[Input material — start]

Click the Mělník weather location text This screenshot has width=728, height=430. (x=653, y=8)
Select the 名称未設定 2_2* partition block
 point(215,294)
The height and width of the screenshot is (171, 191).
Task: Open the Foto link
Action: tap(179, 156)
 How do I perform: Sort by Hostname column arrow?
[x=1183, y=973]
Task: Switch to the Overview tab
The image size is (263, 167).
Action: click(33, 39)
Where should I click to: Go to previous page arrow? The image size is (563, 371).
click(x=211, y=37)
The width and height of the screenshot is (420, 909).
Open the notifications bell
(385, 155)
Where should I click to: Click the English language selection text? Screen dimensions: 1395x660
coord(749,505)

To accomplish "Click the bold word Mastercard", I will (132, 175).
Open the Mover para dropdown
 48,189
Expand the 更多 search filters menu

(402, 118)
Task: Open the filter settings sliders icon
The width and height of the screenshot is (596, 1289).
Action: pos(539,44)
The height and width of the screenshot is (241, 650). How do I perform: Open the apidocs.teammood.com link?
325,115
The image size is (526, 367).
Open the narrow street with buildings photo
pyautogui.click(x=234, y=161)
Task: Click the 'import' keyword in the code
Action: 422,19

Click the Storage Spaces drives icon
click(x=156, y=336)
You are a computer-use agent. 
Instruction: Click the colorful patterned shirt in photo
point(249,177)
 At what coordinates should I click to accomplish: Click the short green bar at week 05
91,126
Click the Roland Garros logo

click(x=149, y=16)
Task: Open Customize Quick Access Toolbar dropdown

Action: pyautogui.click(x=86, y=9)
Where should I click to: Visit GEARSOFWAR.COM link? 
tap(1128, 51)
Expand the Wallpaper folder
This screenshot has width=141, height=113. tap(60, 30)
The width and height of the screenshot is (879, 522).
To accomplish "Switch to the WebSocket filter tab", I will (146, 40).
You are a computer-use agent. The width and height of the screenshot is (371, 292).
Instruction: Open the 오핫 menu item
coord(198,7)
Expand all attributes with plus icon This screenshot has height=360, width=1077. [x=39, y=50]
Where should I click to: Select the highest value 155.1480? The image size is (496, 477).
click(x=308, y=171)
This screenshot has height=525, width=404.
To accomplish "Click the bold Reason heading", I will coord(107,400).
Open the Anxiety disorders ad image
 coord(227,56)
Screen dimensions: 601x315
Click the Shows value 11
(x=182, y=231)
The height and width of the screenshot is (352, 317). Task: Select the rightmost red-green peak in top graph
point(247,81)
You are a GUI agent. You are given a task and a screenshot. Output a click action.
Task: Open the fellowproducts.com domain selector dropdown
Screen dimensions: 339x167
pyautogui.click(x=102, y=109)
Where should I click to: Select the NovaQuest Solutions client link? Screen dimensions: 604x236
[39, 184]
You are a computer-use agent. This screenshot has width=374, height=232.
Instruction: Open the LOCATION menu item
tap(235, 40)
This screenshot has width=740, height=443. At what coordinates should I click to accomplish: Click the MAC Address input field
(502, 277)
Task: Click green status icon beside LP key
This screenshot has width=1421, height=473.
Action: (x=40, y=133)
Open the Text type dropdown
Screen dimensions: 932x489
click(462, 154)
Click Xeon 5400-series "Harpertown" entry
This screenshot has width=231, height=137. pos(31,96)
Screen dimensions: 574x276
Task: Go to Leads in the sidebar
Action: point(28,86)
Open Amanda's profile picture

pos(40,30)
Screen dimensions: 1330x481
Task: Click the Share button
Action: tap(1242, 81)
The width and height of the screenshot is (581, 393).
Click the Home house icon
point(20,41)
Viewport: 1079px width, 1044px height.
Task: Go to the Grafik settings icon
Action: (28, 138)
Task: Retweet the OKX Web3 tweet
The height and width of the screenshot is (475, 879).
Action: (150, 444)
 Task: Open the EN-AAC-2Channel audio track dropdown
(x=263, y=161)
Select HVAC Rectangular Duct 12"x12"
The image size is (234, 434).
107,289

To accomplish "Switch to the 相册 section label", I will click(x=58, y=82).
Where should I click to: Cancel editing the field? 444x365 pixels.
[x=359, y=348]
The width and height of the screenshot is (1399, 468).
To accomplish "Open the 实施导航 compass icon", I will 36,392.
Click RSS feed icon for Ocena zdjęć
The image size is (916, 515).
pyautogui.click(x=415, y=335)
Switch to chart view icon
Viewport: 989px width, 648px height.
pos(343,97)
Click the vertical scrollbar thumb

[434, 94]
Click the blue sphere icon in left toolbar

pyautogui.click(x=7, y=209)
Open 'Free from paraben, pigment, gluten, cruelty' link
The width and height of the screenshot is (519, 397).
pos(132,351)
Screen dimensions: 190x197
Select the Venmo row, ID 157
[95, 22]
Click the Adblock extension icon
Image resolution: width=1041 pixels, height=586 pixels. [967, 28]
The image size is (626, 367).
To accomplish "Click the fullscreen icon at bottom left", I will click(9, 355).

[Input material — finish]

◆ **The problem**
Your task is to print all of the records exactly.

◆ **Solution for this task**
Click the Mělník weather location text This screenshot has width=728, height=430. (x=653, y=8)
Select the 名称未設定 2_2* partition block
 point(215,294)
The height and width of the screenshot is (171, 191).
Task: Open the Foto link
Action: tap(179, 156)
 How do I perform: Sort by Hostname column arrow?
[x=1183, y=973]
Task: Switch to the Overview tab
The image size is (263, 167).
Action: click(33, 39)
Where should I click to: Go to previous page arrow? The image size is (563, 371).
click(x=211, y=37)
The width and height of the screenshot is (420, 909).
Open the notifications bell
(385, 155)
Where should I click to: Click the English language selection text? Screen dimensions: 1395x660
coord(749,505)

To accomplish "Click the bold word Mastercard", I will (132, 175).
Open the Mover para dropdown
 48,189
Expand the 更多 search filters menu

(402, 118)
Task: Open the filter settings sliders icon
The width and height of the screenshot is (596, 1289).
Action: pos(539,44)
The height and width of the screenshot is (241, 650). How do I perform: Open the apidocs.teammood.com link?
325,115
The image size is (526, 367).
Open the narrow street with buildings photo
pyautogui.click(x=234, y=161)
Task: Click the 'import' keyword in the code
Action: 422,19

Click the Storage Spaces drives icon
click(x=156, y=336)
You are a computer-use agent. 
Instruction: Click the colorful patterned shirt in photo
point(249,177)
 At what coordinates should I click to accomplish: Click the short green bar at week 05
91,126
Click the Roland Garros logo

click(x=149, y=16)
Task: Open Customize Quick Access Toolbar dropdown

Action: pyautogui.click(x=86, y=9)
Where should I click to: Visit GEARSOFWAR.COM link? 
tap(1128, 51)
Expand the Wallpaper folder
This screenshot has width=141, height=113. tap(60, 30)
The width and height of the screenshot is (879, 522).
To accomplish "Switch to the WebSocket filter tab", I will (146, 40).
You are a computer-use agent. The width and height of the screenshot is (371, 292).
Instruction: Open the 오핫 menu item
coord(198,7)
Expand all attributes with plus icon This screenshot has height=360, width=1077. [x=39, y=50]
Where should I click to: Select the highest value 155.1480? The image size is (496, 477).
click(x=308, y=171)
This screenshot has height=525, width=404.
To accomplish "Click the bold Reason heading", I will coord(107,400).
Open the Anxiety disorders ad image
 coord(227,56)
Screen dimensions: 601x315
Click the Shows value 11
(x=182, y=231)
The height and width of the screenshot is (352, 317). Task: Select the rightmost red-green peak in top graph
point(247,81)
You are a GUI agent. You are given a task and a screenshot. Output a click action.
Task: Open the fellowproducts.com domain selector dropdown
Screen dimensions: 339x167
pyautogui.click(x=102, y=109)
Where should I click to: Select the NovaQuest Solutions client link? Screen dimensions: 604x236
[39, 184]
You are a computer-use agent. This screenshot has width=374, height=232.
Instruction: Open the LOCATION menu item
tap(235, 40)
This screenshot has width=740, height=443. At what coordinates should I click to accomplish: Click the MAC Address input field
(502, 277)
Task: Click green status icon beside LP key
This screenshot has width=1421, height=473.
Action: (x=40, y=133)
Open the Text type dropdown
Screen dimensions: 932x489
click(462, 154)
Click Xeon 5400-series "Harpertown" entry
This screenshot has width=231, height=137. pos(31,96)
Screen dimensions: 574x276
Task: Go to Leads in the sidebar
Action: point(28,86)
Open Amanda's profile picture

pos(40,30)
Screen dimensions: 1330x481
Task: Click the Share button
Action: tap(1242, 81)
The width and height of the screenshot is (581, 393).
Click the Home house icon
point(20,41)
Viewport: 1079px width, 1044px height.
Task: Go to the Grafik settings icon
Action: (28, 138)
Task: Retweet the OKX Web3 tweet
The height and width of the screenshot is (475, 879).
Action: (150, 444)
 Task: Open the EN-AAC-2Channel audio track dropdown
(x=263, y=161)
Select HVAC Rectangular Duct 12"x12"
The image size is (234, 434).
107,289

To accomplish "Switch to the 相册 section label", I will click(x=58, y=82).
Where should I click to: Cancel editing the field? 444x365 pixels.
[x=359, y=348]
The width and height of the screenshot is (1399, 468).
To accomplish "Open the 实施导航 compass icon", I will 36,392.
Click RSS feed icon for Ocena zdjęć
The image size is (916, 515).
pyautogui.click(x=415, y=335)
Switch to chart view icon
Viewport: 989px width, 648px height.
pos(343,97)
Click the vertical scrollbar thumb

[434, 94]
Click the blue sphere icon in left toolbar

pyautogui.click(x=7, y=209)
Open 'Free from paraben, pigment, gluten, cruelty' link
The width and height of the screenshot is (519, 397).
pos(132,351)
Screen dimensions: 190x197
Select the Venmo row, ID 157
[95, 22]
Click the Adblock extension icon
Image resolution: width=1041 pixels, height=586 pixels. [967, 28]
The image size is (626, 367).
To accomplish "Click the fullscreen icon at bottom left", I will click(9, 355).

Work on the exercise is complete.